🤖 AI Summary
This work addresses the degradation of complex reasoning performance in large language models (LLMs) caused by alignment optimization, which can perturb refined semantic representations in intermediate layers despite default decoding from the final layer. The authors propose Confident Decoding, a training-free method that reveals an intrinsic Guess-Refine-Perturb dynamic within LLMs and formulates layer selection as an optimal stopping problem. By employing entropy-guided conservative backtracking search, the approach dynamically identifies the most reliable near-final layer for decoding. Confident Decoding is applicable to both dense and mixture-of-experts architectures, achieving significant performance gains on challenging benchmarks such as GPQA-Diamond, Omni-MATH, and HLE, with zero additional memory overhead and less than 2% latency increase.
📝 Abstract
Autoregressive generation in large language models (LLMs) conventionally decodes from the final layer, assuming that deeper representations yield more reliable next-token predictions. We revisit this assumption by revealing a recurring Guess-Refine-Perturb dynamic: early layers form coarse guesses, intermediate layers refine reasoning-relevant semantics, and final layers can perturb these refined predictions toward generic or alignment-preferred tokens. We introduce Confident Decoding, a training-free decoding strategy that dynamically selects the most reliable near-final layer through entropy-guided conservative backward search.
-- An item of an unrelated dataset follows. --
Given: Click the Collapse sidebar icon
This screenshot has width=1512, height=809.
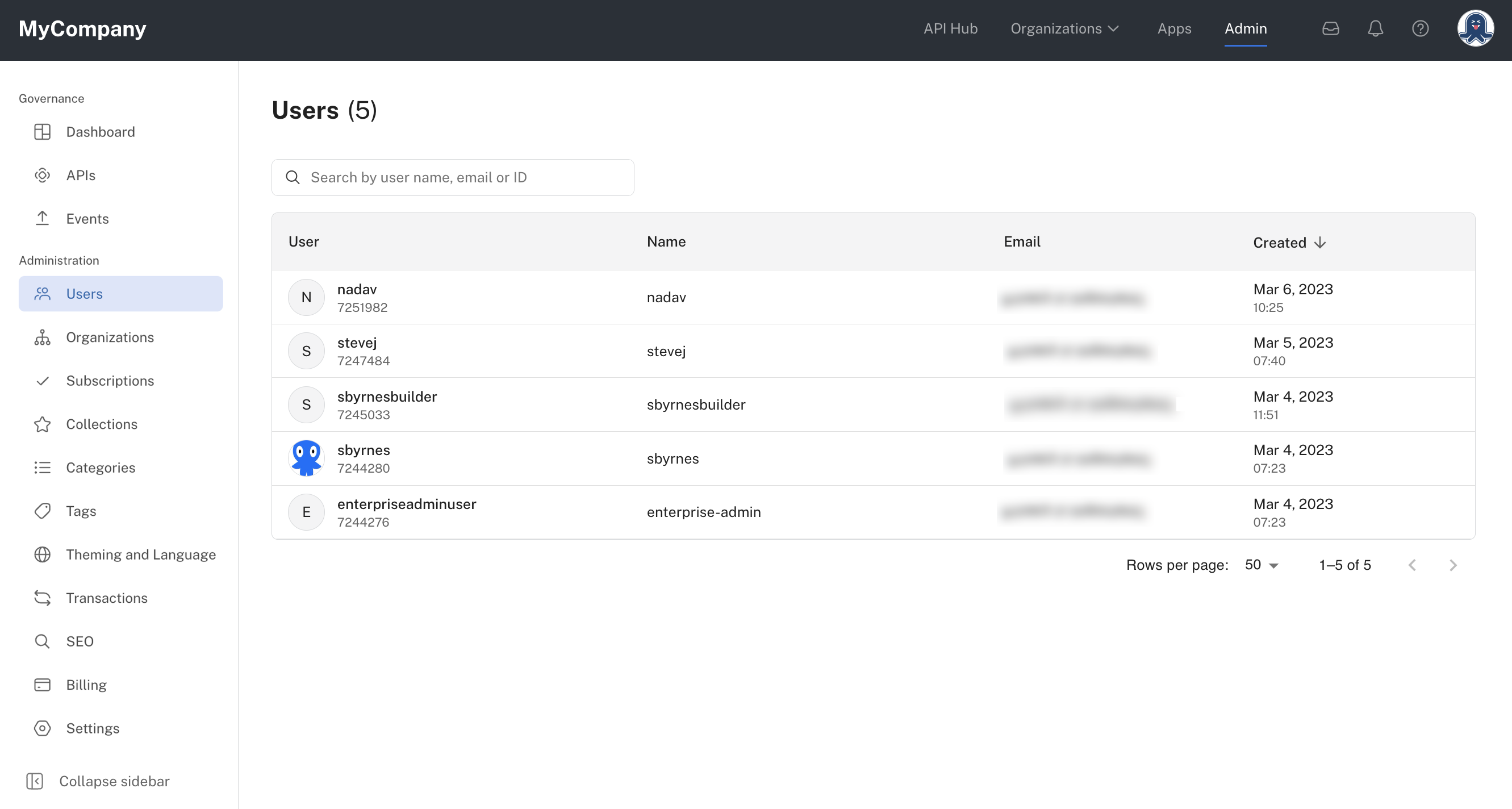Looking at the screenshot, I should [35, 781].
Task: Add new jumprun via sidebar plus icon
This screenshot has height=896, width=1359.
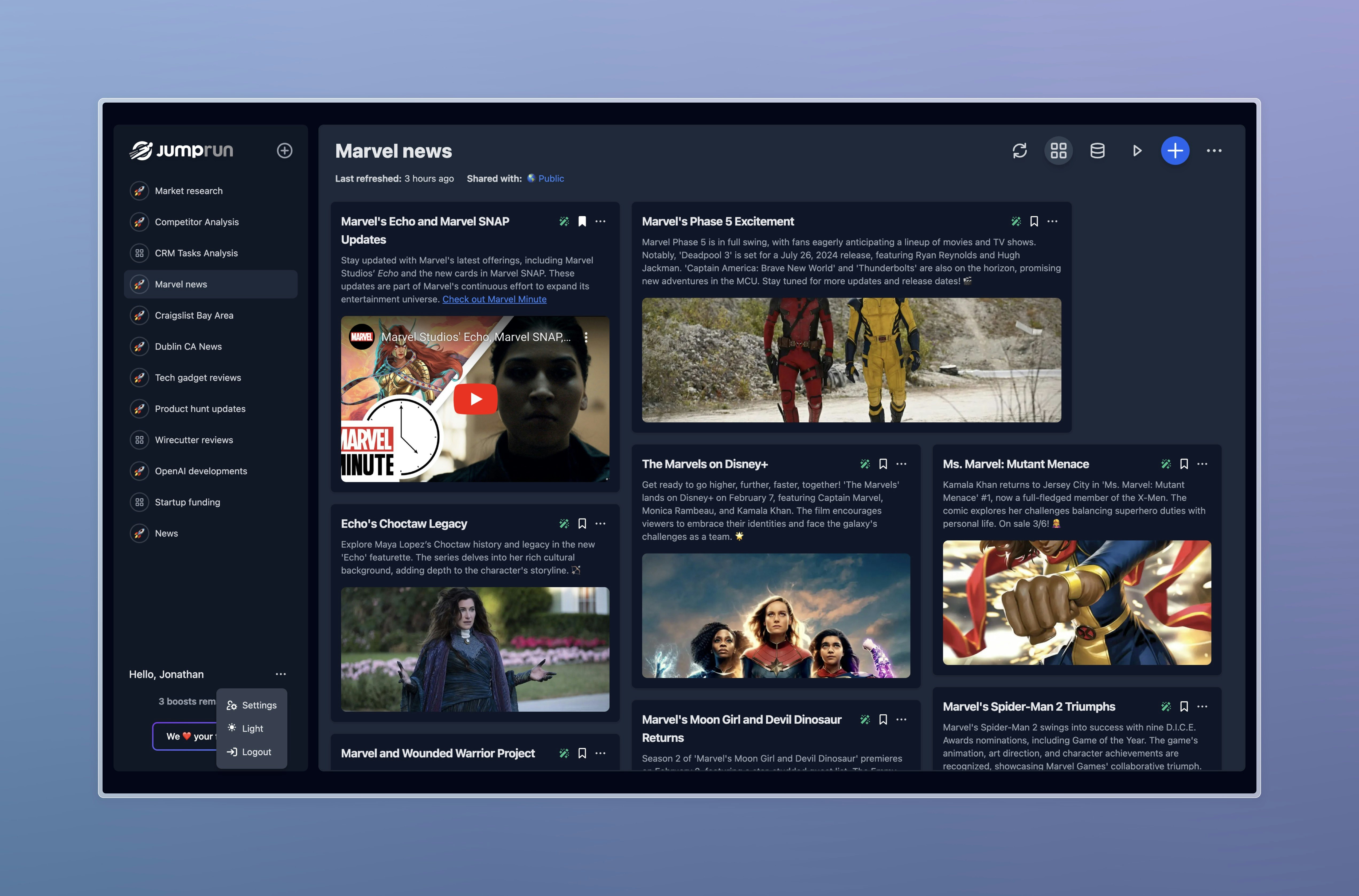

We further provide a theoretical formulation of layer selection as an optimal stopping problem, showing that under bounded projection noise and dominant late-stage alignment perturbation, our search rule filters perturbation while bounding the loss relative to the oracle refinement layer. Experiments across dense and Mixture-of-Experts LLMs demonstrate consistent gains on challenging reasoning benchmarks, including GPQA-Diamond, Omni-MATH, and HLE, with zero memory overhead and less than 2% latency increase. These results suggest dynamically bypassing final-layer perturbations can unlock stronger reasoning behavior from aligned LLMs.